What you have to do:
Exactly the lines below, starting with the one containing "Task: Click the blue info icon" and going on through the one containing "Given: Click the GD 200 Tage legend label", must be reproduced, both ends included, and no pictures with them.

--- Given data ---

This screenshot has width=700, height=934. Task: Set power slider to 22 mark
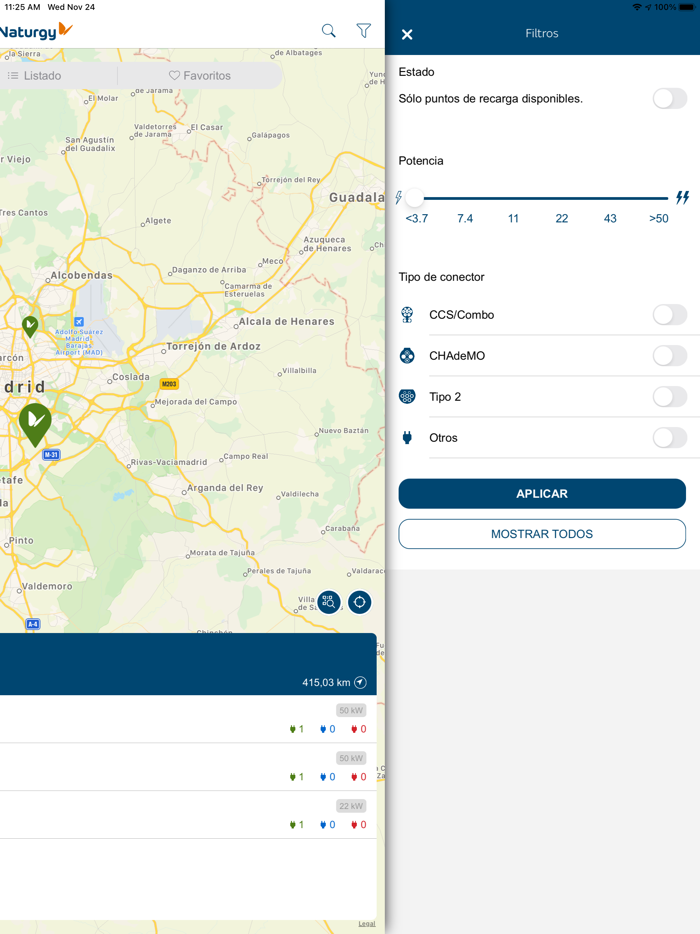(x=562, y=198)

---
--- Given data ---

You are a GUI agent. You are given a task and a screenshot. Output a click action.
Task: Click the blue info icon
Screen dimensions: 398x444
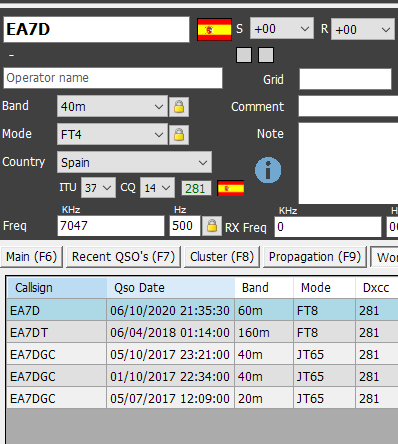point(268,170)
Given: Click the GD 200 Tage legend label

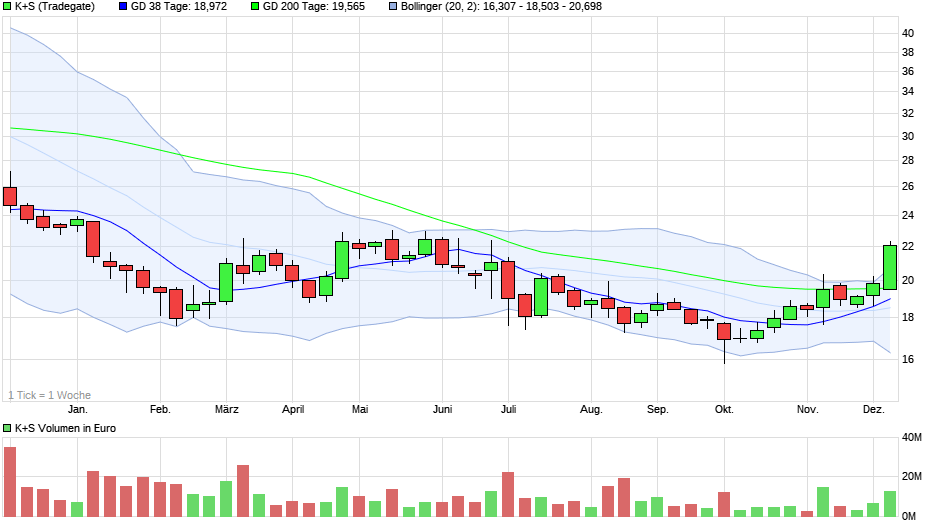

---
--- Given data ---

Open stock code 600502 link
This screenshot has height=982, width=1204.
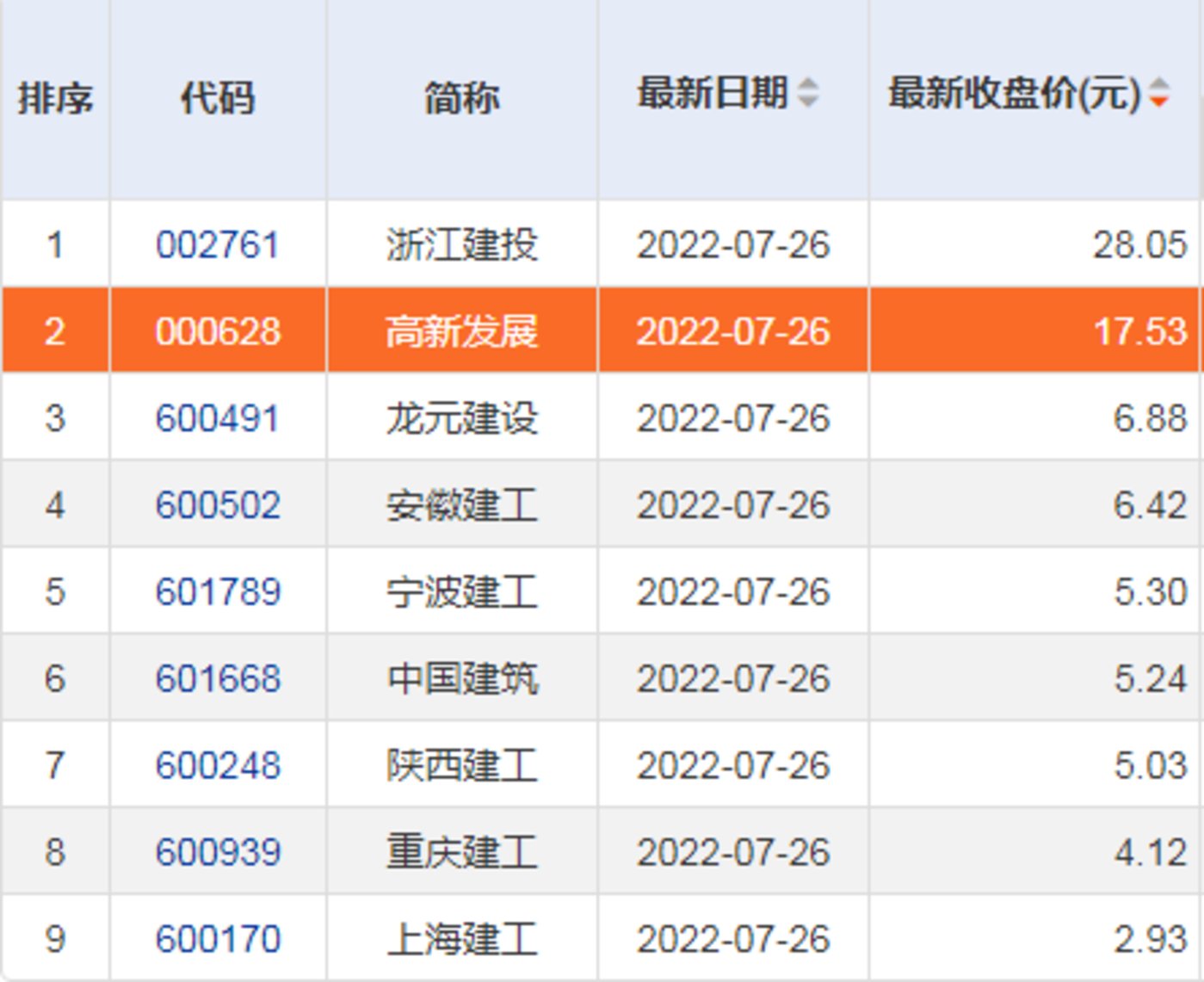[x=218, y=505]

---

Problem solution:
Task: Click the blue info icon
Screen dimensions: 398x444
point(268,170)
Given: Click the GD 200 Tage legend label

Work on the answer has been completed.